4. Connect from the browser
The REST API has done its job; from here, all the audio plumbing belongs to the LiveKit SDK. We’ll build two files:
voice-api.ts — a thin wrapper around /v1/sessions/start and /v1/sessions/end.
NexusVoiceWidget.tsx — a React component that joins the room and renders the agent’s audio.

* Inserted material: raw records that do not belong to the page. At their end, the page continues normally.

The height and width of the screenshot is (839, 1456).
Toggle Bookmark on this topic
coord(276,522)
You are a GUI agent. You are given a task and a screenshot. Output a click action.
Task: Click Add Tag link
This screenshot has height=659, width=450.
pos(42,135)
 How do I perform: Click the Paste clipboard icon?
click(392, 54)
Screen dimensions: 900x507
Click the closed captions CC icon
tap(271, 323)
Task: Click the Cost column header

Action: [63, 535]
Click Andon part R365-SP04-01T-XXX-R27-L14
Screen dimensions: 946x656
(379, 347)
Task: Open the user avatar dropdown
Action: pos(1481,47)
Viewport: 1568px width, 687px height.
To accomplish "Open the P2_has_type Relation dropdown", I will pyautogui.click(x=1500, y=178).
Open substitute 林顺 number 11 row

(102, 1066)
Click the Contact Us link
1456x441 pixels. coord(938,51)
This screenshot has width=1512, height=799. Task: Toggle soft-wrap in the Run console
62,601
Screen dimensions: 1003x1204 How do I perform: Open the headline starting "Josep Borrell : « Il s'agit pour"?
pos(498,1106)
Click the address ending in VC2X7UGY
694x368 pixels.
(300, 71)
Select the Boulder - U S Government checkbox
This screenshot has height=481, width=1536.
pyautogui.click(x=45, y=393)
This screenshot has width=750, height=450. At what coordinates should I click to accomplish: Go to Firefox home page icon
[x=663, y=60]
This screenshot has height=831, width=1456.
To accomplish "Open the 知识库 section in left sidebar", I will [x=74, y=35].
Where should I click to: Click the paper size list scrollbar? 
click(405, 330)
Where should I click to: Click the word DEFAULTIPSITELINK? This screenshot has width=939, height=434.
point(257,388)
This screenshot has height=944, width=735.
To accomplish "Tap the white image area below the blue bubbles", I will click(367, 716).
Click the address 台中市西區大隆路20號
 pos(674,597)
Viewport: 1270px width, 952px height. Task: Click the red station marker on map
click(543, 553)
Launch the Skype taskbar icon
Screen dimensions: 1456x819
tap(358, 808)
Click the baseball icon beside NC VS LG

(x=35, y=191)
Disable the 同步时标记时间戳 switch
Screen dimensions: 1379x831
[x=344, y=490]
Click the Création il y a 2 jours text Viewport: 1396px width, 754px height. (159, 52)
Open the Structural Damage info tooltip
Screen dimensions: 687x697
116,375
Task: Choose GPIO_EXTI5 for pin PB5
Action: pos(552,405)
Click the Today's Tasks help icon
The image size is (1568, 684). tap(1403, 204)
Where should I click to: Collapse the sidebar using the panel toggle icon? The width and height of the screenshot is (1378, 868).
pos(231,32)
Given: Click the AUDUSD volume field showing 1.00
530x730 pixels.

Install the client packages:
pnpm add livekit-client @livekit/components-react @livekit/components-styles
voice-api.ts
const API_BASE_URL =
import.meta.env.VITE_LIVEKIT_BACKEND_URL ?? "https://voice-livekit.studio.lyzr.ai";
export interface SessionResponse {
userToken: string;
roomName: string;
sessionId: string;
livekitUrl: string;
agentDispatched: boolean;
}
export async function startVoiceSession(input: {
apiKey: string;
userIdentity: string;
agentId?: string;
agentConfig?: Record<string, unknown>;
}): Promise<SessionResponse> {
const response = await fetch(`${API_BASE_URL}/v1/sessions/start`, {
method: "POST",
headers: {
"Content-Type": "application/json",
"x-api-key": input.apiKey,
},
body: JSON.stringify({
userIdentity: input.userIdentity,
agentId: input.agentId,
agentConfig: input.agentConfig,
}),
});
if (!response.ok) {
throw new Error(`Failed to start voice session: ${response.status}`);
}
return response.json();
}
export async function endVoiceSession(input: {
apiKey: string;
roomName: string;
}): Promise<void> {
const response = await fetch(`${API_BASE_URL}/v1/sessions/end`, {
method: "POST",
headers: {
"Content-Type": "application/json",
"x-api-key": input.apiKey,
},
body: JSON.stringify({ roomName: input.roomName }),
});
if (!response.ok && response.status !== 404) {
throw new Error(`Failed to end voice session: ${response.status}`);
}
}
The widget renders two audio sinks inside <LiveKitRoom>:
RoomAudioRenderer — plays the agent’s voice. This is the one you actually hear Nexus through.
BackgroundAudioRenderer — a small custom renderer that attaches the optional background_audio track (office ambience, keyboard sounds during tool calls). It’s separate because the default renderer doesn’t surface non-voice tracks.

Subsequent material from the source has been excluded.